Josh de Keijzer  8:18  
Oh, the Netherlands is very secular. Okay. So we experienced our de Christianization moment in the 60s and the 70s. And by the 80s. Basically, nobody went to church anymore, but nobody is not entirely fair. There are still, you know, a bunch of Catholics in the south. We have strong roots in Calvin Calvinistic reformation. But it's, it's only present mostly as a cultural cultural memory. And it is not a there. So we have our Bible belt to like you have in the in the US, we have our Bible Belt. It's really like a narrow strip that crosses the entire nation is like this, where the very conservative people live. And as an Evangelical, I did not belong to them. I had a allegiance elsewhere.

Arline  9:22  
So what did your upbringing look like? Like, was it Church on the weekends church on Wednesday night? That's what I think of evangelicalism, like the more modern music, or was it traditional?

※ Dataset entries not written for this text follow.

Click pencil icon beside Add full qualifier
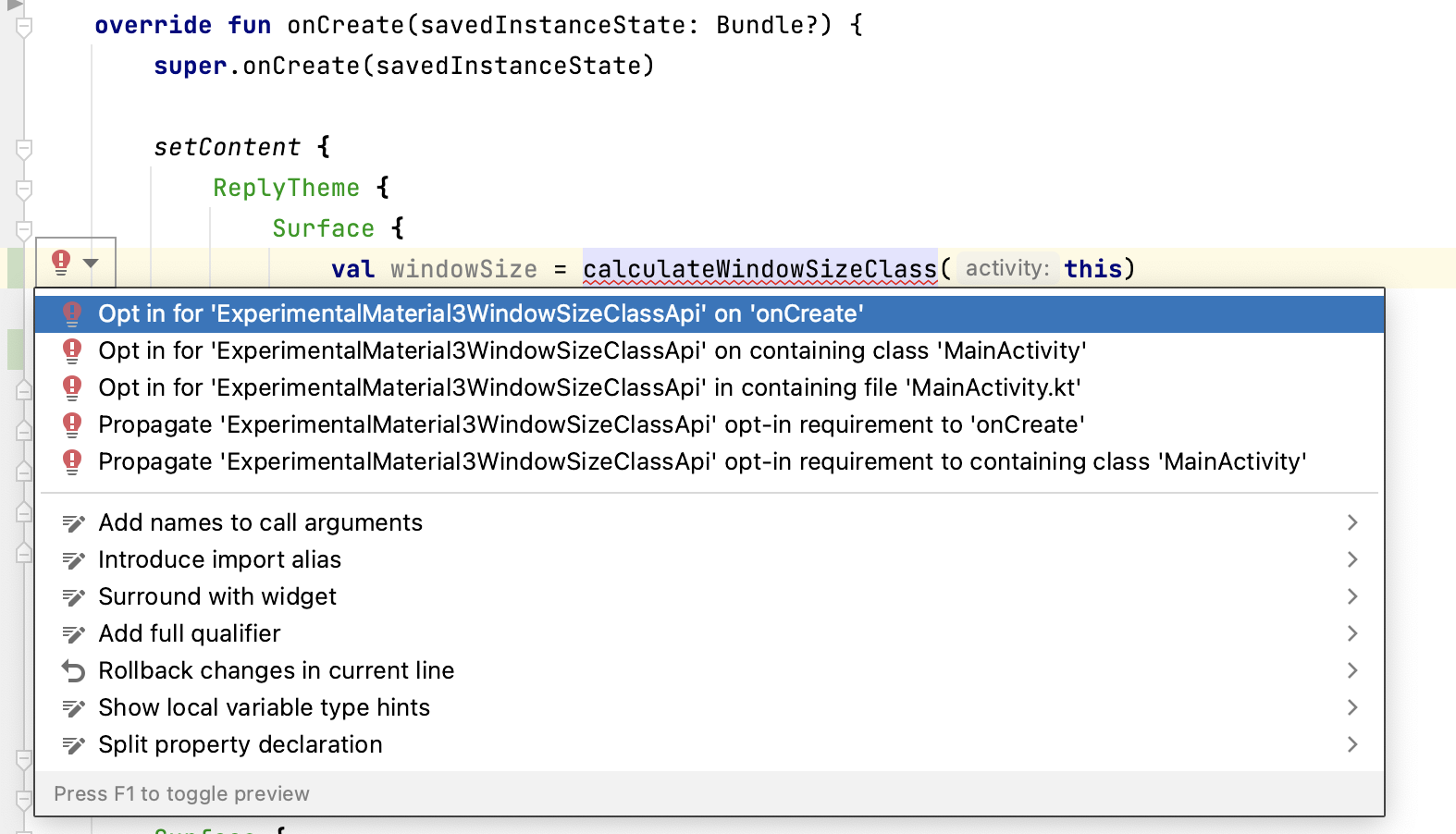The image size is (1456, 834). pos(73,634)
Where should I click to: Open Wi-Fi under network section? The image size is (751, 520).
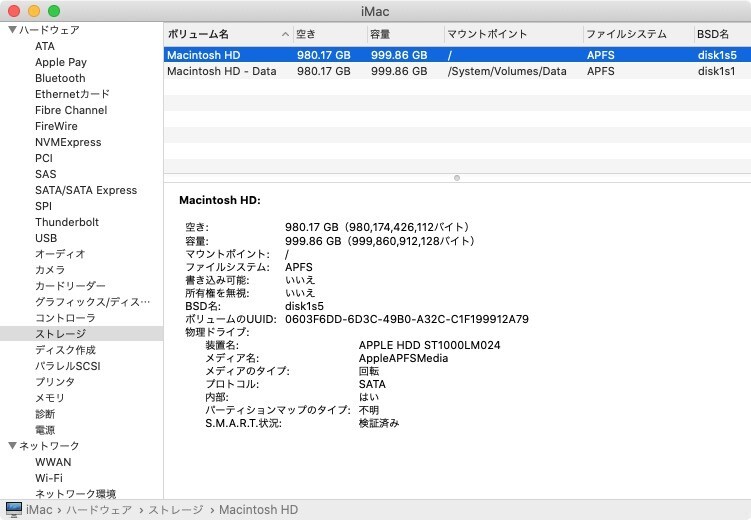pos(49,478)
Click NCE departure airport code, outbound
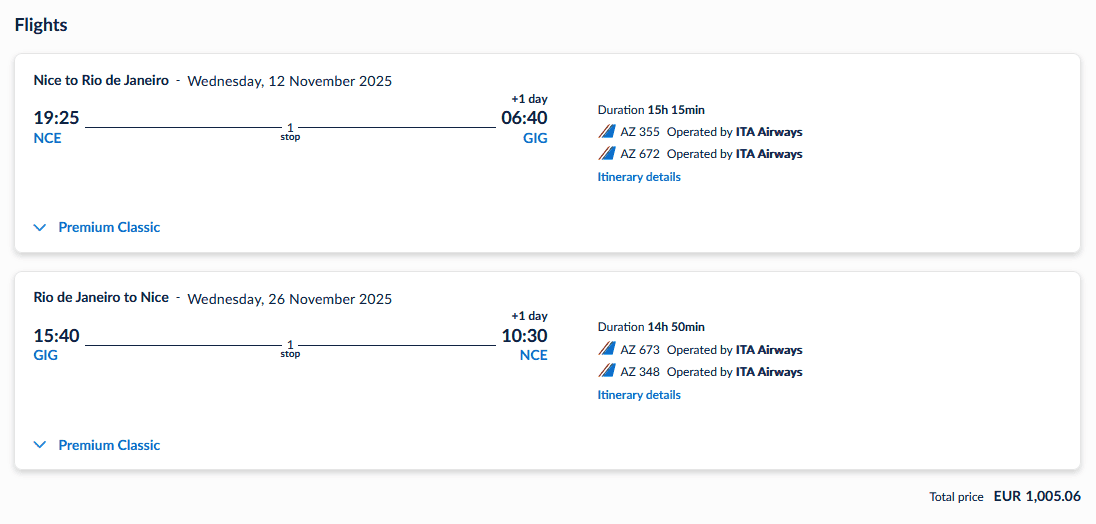This screenshot has width=1096, height=524. 47,138
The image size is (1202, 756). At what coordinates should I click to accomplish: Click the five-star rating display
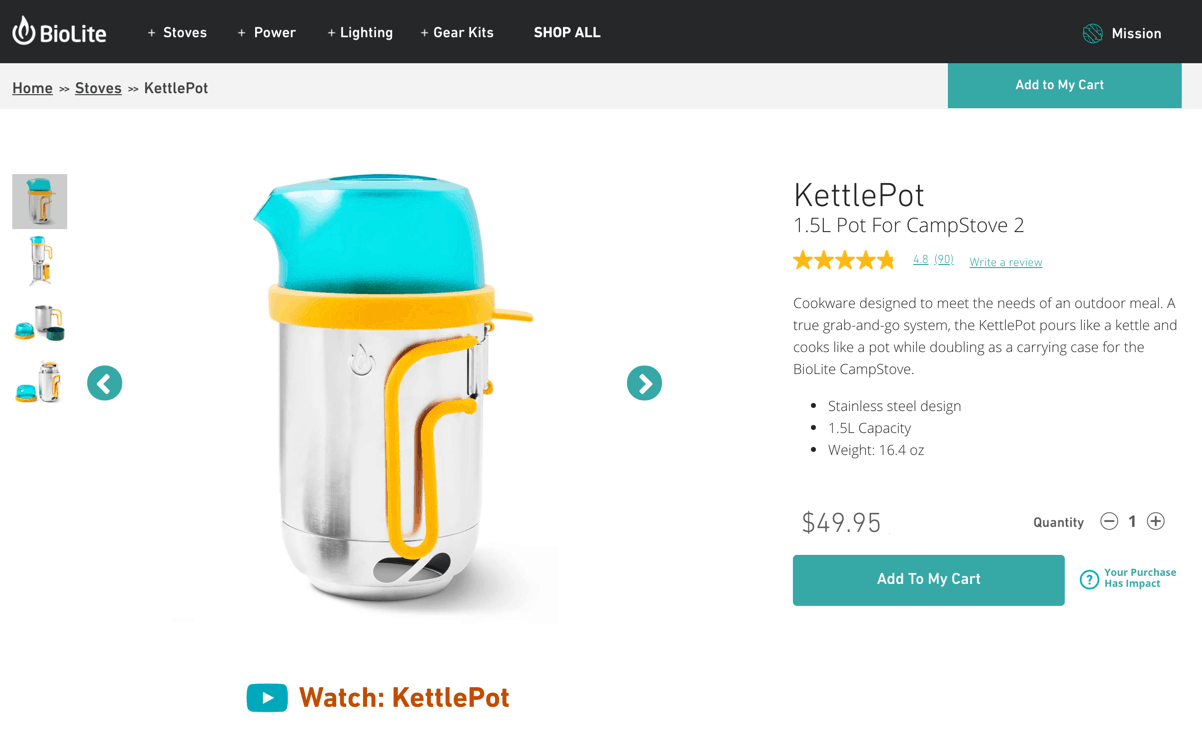[x=844, y=261]
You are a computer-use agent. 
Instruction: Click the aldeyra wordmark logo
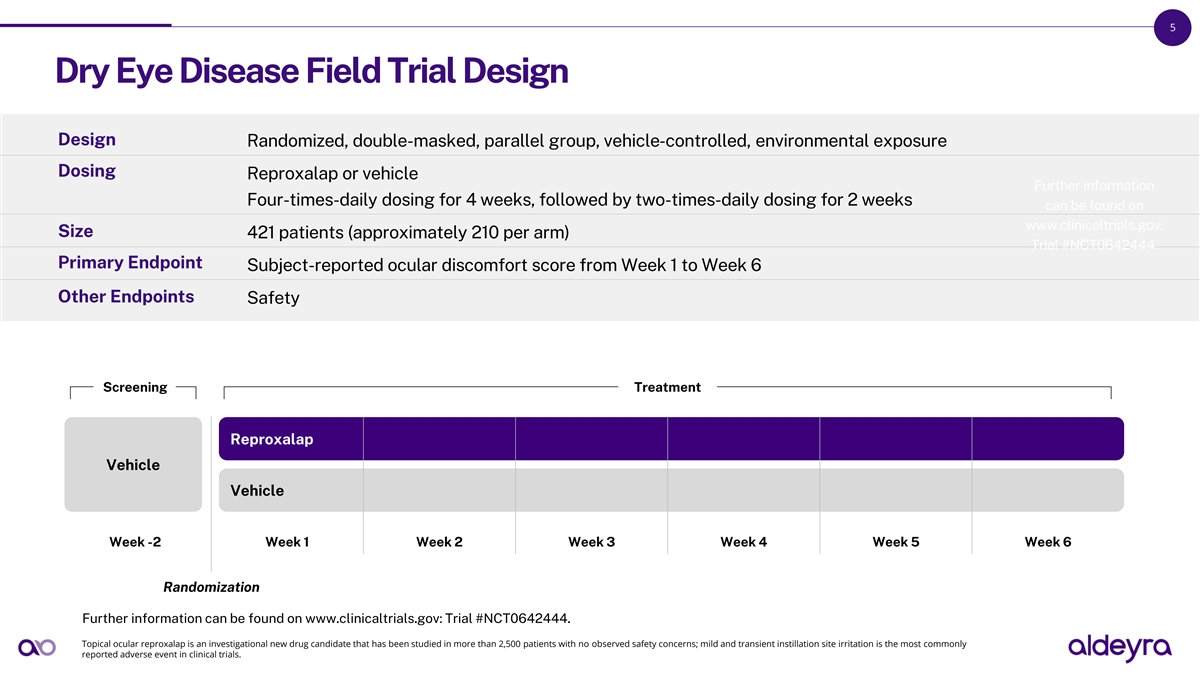(1119, 647)
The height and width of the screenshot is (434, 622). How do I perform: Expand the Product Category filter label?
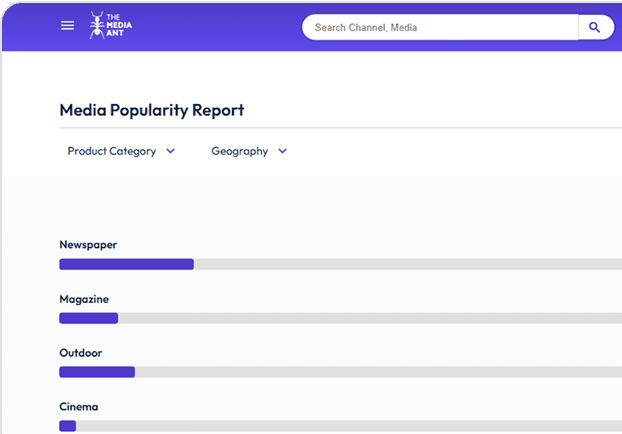pyautogui.click(x=111, y=151)
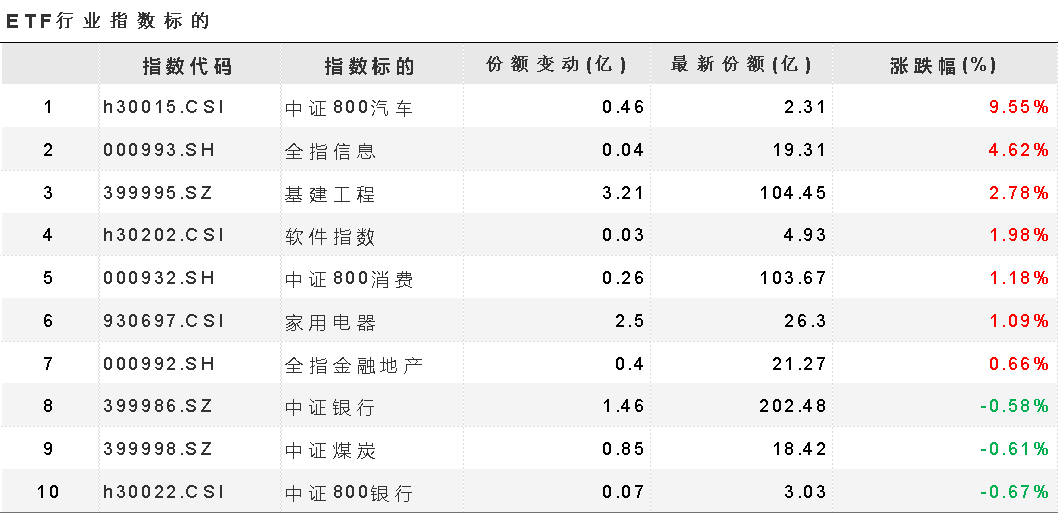1060x514 pixels.
Task: Select code h30022.CSI in row 10
Action: [x=164, y=492]
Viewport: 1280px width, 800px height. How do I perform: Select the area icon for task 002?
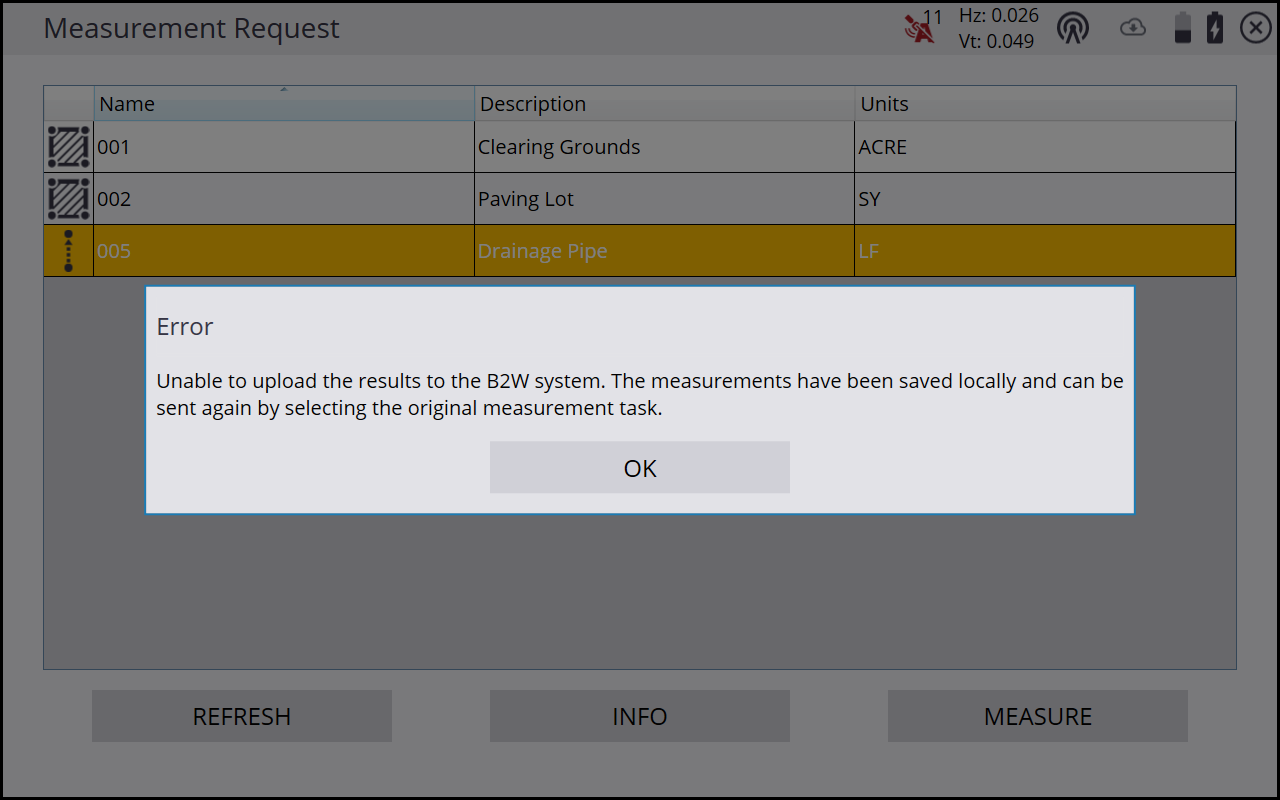68,199
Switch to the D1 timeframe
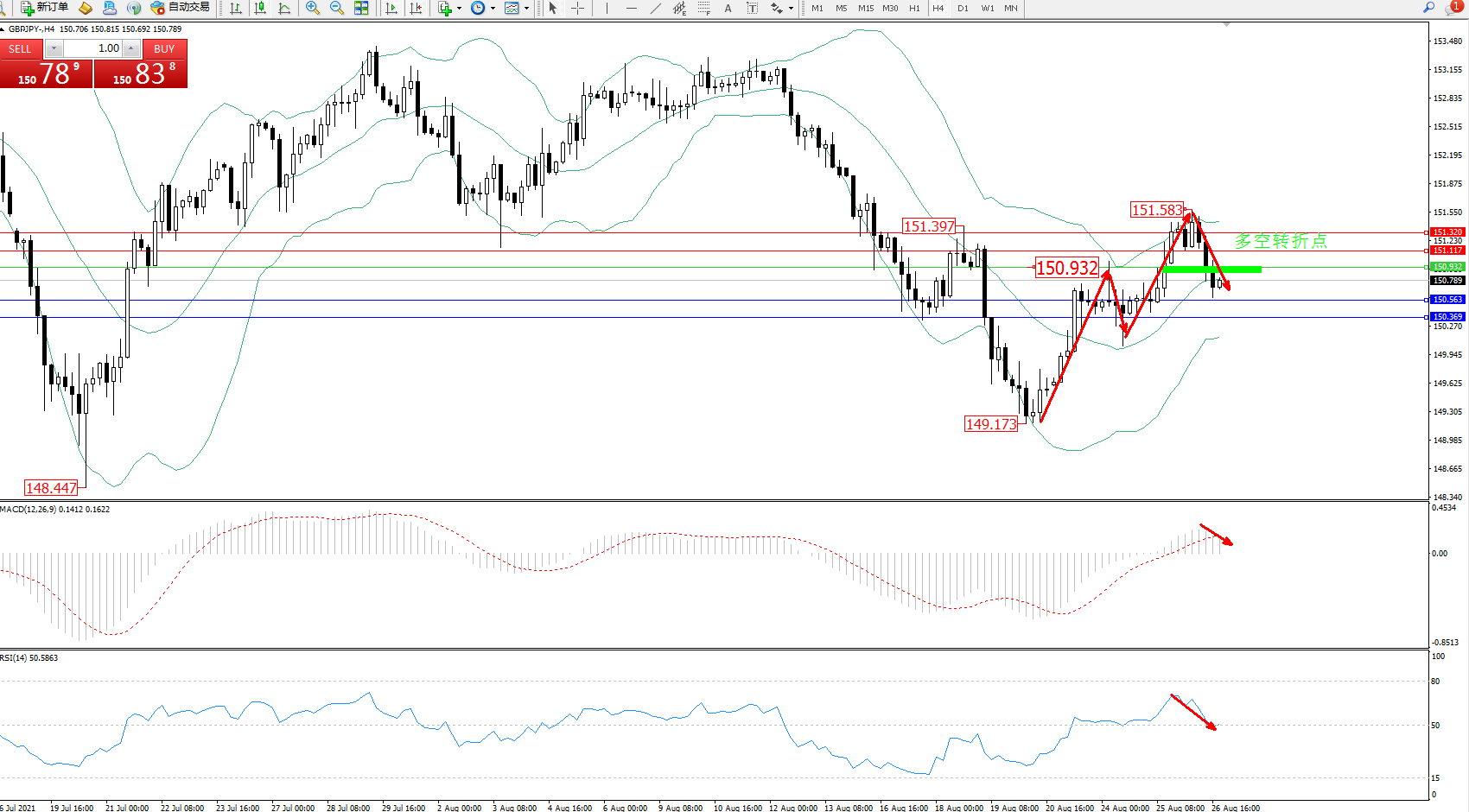1469x812 pixels. [963, 8]
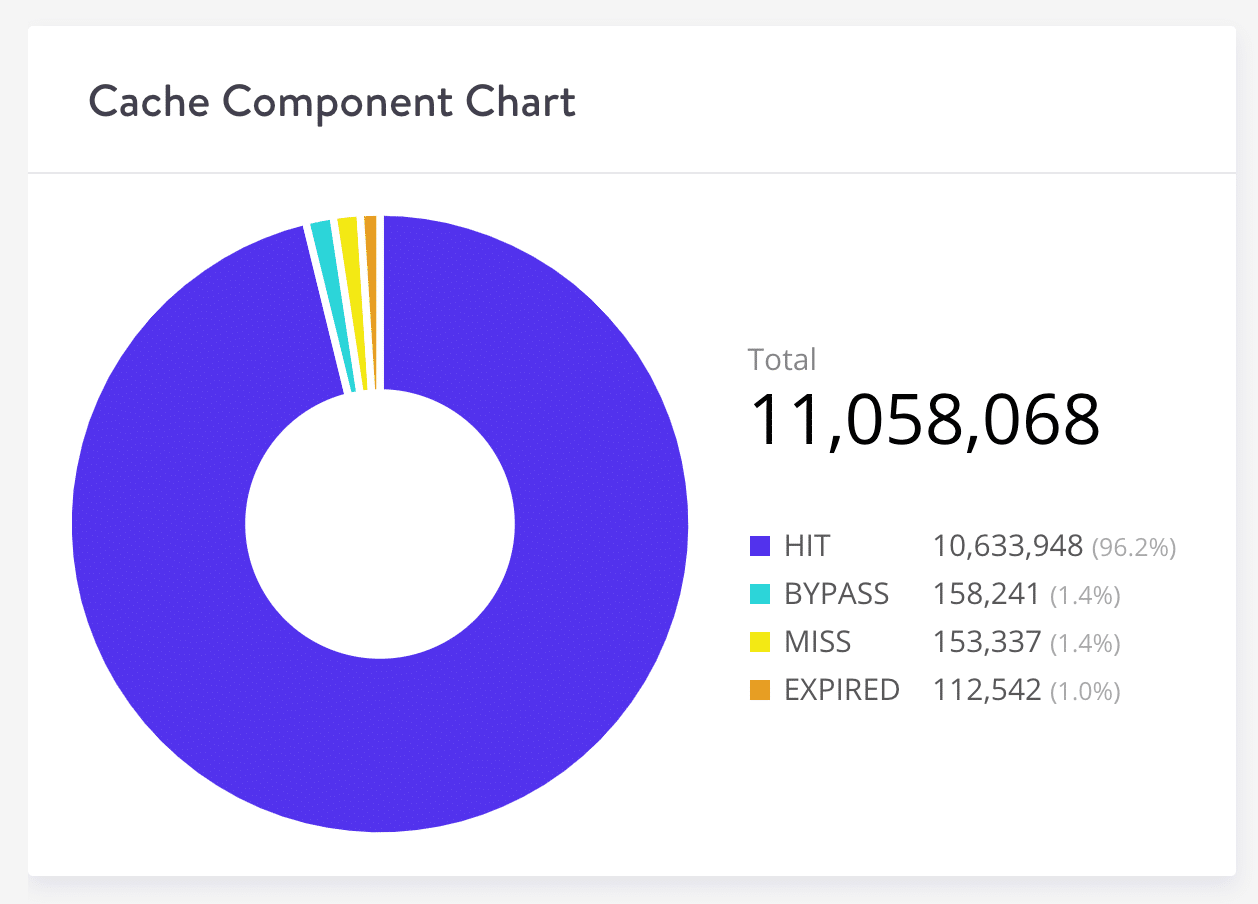Click the EXPIRED label text
Viewport: 1258px width, 904px height.
click(845, 689)
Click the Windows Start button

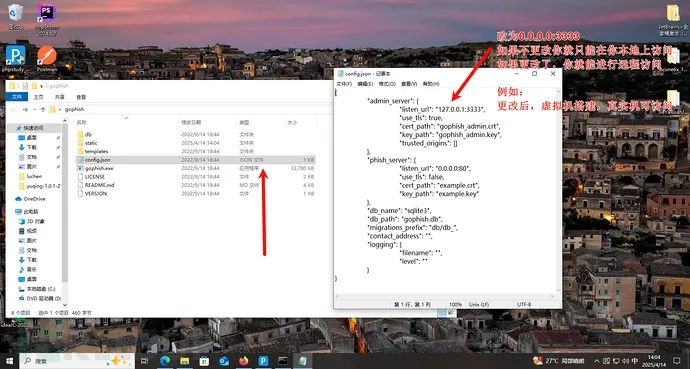[9, 361]
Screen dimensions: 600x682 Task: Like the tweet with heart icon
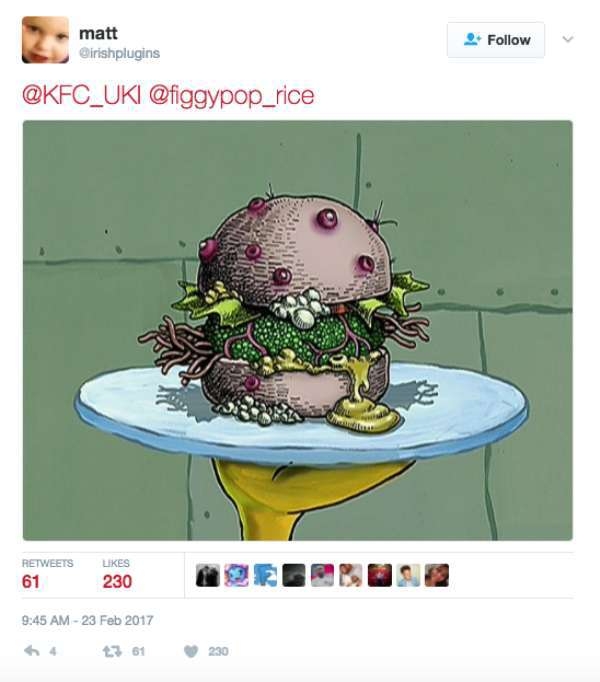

Was it at your home to that was another thing

Josh de Keijzer  9:35  
that started to house church in? Oh, wow. The late 60s. And I still have fond memories of that, you know, I don't ascribe to that faith anymore. But fond childhood memories of you know, all the interesting stories of the things that happen there. But yeah, it's very much a kind of a brother in church, met at a house and later at a A synagogue that was no longer in use in our town, gathered a group of people, I think the maximum number of members at one point was at 88, or something, usually much smaller. But there were a lot of a lot of hypocrites around. And let me nuance that because we're all hypocrites we cannot get by in life without being hypocritical. But there's, there's just like the basic level of hypocrisy. And then there is next level hypocrisy where people really try to achieve objectives with sneaky by sneaky means. And I've met a lot of dead men a lot of that. And so as a teenager, I struggled with my faith, because I liked all the music of the world. And I like punk music and new wave, you know, if we're talking about the 80s, and I was a member of a band, I was a singer and a keyboard player. And on the, on the other hand, the faith thing. So I struggled with that. And now when I look back, I realize that even back then, the hypocrisy that people had, and not just general hypocrisy, but people who try to con my parents and, and put them down and just did humiliate them. And replace them. I guess it really did something to me at a subconscious level. I know that I always hated worship music, I just hated it. And luckily, being the pianist at church, you know, you hit along and you turn all those songs, either in jazz or, you know, whatever you fancy you improvise around the song. And so that was the fun part. But actually, I really hated worship music. I really hated it. I've always made it. Interesting, right? Was that, like an early rebellious response? I guess. So I guess like did, this didn't work for me.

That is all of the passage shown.